Leitsatz (amtlich)

Ein Rechtsanwalt verstößt gegen das Verbot der Vertretung widerstreitender Interessen (§ 43a Abs. 4 BRAO), wenn er in einem Insolvenzverfahren zugleich einen Drittschuldner oder einen Interessenten für die Übernahme von Teilen der Insolvenzmasse und einen Insolvenzgläubiger vertritt. Eine in dieser Lage erteilte Stimmrechtsvollmacht des Insolvenzgläubigers für den Anwalt ist unwirksam (§§ 134, 139 BGB). Eine vorausgehende konstitutive Zurückweisung des Anwalts durch den Versammlungsleiter ist nicht erforderlich.

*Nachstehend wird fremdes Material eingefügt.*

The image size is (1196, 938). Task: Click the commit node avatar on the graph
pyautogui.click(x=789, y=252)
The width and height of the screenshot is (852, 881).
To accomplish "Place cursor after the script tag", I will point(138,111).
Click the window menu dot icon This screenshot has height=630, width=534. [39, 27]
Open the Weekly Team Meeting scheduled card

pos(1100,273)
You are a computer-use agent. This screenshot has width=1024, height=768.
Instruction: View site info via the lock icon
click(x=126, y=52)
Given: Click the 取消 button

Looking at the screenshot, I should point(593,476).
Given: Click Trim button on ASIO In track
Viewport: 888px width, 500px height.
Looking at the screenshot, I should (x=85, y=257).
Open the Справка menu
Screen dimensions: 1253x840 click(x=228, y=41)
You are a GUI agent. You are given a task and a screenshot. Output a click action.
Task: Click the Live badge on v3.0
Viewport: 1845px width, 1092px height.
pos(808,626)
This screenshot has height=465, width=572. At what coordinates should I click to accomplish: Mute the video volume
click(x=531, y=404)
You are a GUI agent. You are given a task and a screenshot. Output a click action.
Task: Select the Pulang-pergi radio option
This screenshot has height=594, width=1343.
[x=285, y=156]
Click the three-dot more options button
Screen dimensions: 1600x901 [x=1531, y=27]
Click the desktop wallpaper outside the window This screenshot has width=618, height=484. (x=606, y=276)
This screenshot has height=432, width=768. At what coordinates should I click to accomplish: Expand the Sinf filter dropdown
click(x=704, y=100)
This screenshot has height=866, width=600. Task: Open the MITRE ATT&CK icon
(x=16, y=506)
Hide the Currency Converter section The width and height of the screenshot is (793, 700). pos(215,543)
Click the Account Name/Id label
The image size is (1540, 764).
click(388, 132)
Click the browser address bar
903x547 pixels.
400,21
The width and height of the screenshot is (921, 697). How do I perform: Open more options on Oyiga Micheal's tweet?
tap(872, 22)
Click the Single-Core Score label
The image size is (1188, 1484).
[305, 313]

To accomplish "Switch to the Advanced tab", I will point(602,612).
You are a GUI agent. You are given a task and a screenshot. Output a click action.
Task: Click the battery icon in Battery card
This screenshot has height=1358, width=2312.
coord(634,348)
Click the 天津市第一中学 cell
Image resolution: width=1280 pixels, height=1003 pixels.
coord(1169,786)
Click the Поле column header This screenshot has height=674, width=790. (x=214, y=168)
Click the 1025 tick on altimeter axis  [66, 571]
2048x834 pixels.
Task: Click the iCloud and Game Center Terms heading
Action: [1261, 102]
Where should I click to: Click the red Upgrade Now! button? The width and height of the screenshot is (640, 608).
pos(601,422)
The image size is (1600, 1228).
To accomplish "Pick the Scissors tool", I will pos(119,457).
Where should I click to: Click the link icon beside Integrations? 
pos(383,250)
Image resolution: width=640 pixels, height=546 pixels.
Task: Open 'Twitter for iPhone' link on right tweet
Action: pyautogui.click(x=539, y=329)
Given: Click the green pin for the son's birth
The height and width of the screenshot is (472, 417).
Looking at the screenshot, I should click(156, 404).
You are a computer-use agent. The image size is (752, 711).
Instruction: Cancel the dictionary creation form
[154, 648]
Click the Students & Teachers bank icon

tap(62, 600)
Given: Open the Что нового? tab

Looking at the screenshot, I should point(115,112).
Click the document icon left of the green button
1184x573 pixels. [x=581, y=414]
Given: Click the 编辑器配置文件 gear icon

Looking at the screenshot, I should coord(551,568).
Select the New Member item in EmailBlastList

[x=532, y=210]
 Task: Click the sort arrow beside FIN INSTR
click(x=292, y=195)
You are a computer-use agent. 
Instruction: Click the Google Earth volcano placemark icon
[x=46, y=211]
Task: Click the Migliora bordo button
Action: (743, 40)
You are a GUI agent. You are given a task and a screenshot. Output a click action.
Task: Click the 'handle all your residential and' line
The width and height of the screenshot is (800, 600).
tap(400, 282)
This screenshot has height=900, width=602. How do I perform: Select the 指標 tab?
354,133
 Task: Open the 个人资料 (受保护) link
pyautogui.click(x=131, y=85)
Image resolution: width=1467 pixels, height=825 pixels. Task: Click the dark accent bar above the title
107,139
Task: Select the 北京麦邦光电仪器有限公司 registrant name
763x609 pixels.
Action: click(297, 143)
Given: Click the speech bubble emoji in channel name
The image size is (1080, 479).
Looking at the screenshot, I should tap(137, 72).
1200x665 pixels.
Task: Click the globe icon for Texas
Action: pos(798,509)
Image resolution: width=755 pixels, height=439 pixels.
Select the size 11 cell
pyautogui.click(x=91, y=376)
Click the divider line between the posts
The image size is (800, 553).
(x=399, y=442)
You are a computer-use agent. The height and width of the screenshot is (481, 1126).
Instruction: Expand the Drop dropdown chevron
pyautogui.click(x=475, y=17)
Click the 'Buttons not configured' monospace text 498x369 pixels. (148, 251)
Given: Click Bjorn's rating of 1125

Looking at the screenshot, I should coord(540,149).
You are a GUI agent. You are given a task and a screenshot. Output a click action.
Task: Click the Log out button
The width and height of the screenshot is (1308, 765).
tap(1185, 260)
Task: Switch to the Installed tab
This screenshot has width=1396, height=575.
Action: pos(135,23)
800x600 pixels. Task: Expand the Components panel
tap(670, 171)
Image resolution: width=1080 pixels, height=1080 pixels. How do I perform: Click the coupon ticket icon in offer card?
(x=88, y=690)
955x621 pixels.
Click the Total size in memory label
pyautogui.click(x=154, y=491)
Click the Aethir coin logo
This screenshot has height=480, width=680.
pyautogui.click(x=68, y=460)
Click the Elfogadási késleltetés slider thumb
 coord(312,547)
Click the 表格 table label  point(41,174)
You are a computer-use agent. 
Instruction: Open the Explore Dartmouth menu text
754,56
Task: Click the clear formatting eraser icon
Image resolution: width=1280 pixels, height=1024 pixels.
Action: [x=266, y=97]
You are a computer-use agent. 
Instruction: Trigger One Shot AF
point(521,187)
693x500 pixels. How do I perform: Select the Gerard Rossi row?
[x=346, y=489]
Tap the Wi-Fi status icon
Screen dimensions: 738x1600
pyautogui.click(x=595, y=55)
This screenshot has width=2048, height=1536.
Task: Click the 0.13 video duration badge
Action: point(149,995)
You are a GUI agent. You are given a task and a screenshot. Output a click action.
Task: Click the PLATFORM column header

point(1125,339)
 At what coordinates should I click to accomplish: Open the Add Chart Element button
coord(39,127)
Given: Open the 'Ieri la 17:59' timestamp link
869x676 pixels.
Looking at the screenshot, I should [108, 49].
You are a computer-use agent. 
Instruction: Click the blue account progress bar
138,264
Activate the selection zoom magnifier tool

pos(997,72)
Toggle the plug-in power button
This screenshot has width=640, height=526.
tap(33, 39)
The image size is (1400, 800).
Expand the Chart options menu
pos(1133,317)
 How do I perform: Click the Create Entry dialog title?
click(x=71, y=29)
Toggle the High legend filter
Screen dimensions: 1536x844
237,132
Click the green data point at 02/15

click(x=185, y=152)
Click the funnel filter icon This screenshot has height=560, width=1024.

Ist der organschaftliche Vertreter des Schuldners zugleich Insolvenzgläubiger, so ist er wegen schwerwiegender Interessenkollision von der Teilnahme an der Abstimmung über die Wahl eines neuen Insolvenzverwalters ausgeschlossen.

Das Insolvenzgericht hat bei seiner Entscheidung über die Bestellung eines von der Gläubigerversammlung gewählten Insolvenzverwalters von Amts wegen zu prüfen, ob die Wahl wirksam war.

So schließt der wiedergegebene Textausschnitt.